Provided information
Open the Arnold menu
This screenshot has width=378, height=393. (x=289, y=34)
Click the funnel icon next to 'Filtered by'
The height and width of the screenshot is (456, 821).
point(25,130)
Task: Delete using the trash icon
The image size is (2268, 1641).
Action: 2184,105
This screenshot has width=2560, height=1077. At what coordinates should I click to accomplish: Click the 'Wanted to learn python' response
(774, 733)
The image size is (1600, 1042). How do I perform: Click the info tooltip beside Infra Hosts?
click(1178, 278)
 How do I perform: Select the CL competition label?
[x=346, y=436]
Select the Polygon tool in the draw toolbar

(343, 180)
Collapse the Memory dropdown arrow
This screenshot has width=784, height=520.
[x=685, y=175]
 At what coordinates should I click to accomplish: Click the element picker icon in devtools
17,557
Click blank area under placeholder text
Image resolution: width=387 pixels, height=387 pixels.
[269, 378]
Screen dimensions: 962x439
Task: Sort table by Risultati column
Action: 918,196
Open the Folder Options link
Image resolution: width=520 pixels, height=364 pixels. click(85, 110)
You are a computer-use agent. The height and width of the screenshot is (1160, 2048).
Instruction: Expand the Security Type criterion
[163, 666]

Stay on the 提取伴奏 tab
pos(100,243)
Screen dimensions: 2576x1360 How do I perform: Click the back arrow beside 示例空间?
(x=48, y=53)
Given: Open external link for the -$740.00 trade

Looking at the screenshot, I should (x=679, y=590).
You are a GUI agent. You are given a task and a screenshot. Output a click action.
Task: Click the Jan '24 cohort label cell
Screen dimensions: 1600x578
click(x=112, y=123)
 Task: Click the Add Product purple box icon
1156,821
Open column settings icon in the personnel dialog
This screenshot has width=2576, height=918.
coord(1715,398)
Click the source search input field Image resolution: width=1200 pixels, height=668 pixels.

Stated exercise
Please repeat the data above line for line, with no changes.

Full solution
Open the Arnold menu
This screenshot has width=378, height=393. (x=289, y=34)
Click the funnel icon next to 'Filtered by'
The height and width of the screenshot is (456, 821).
point(25,130)
Task: Delete using the trash icon
The image size is (2268, 1641).
Action: 2184,105
This screenshot has width=2560, height=1077. At what coordinates should I click to accomplish: Click the 'Wanted to learn python' response
(774, 733)
The image size is (1600, 1042). How do I perform: Click the info tooltip beside Infra Hosts?
click(1178, 278)
 How do I perform: Select the CL competition label?
[x=346, y=436]
Select the Polygon tool in the draw toolbar

(343, 180)
Collapse the Memory dropdown arrow
This screenshot has width=784, height=520.
[x=685, y=175]
 At what coordinates should I click to accomplish: Click the element picker icon in devtools
17,557
Click blank area under placeholder text
Image resolution: width=387 pixels, height=387 pixels.
[269, 378]
Screen dimensions: 962x439
Task: Sort table by Risultati column
Action: 918,196
Open the Folder Options link
Image resolution: width=520 pixels, height=364 pixels. click(85, 110)
You are a computer-use agent. The height and width of the screenshot is (1160, 2048).
Instruction: Expand the Security Type criterion
[163, 666]

Stay on the 提取伴奏 tab
pos(100,243)
Screen dimensions: 2576x1360 How do I perform: Click the back arrow beside 示例空间?
(x=48, y=53)
Given: Open external link for the -$740.00 trade

Looking at the screenshot, I should (x=679, y=590).
You are a GUI agent. You are given a task and a screenshot. Output a click action.
Task: Click the Jan '24 cohort label cell
Screen dimensions: 1600x578
click(x=112, y=123)
 Task: Click the Add Product purple box icon
1156,821
Open column settings icon in the personnel dialog
This screenshot has width=2576, height=918.
coord(1715,398)
Click the source search input field Image resolution: width=1200 pixels, height=668 pixels.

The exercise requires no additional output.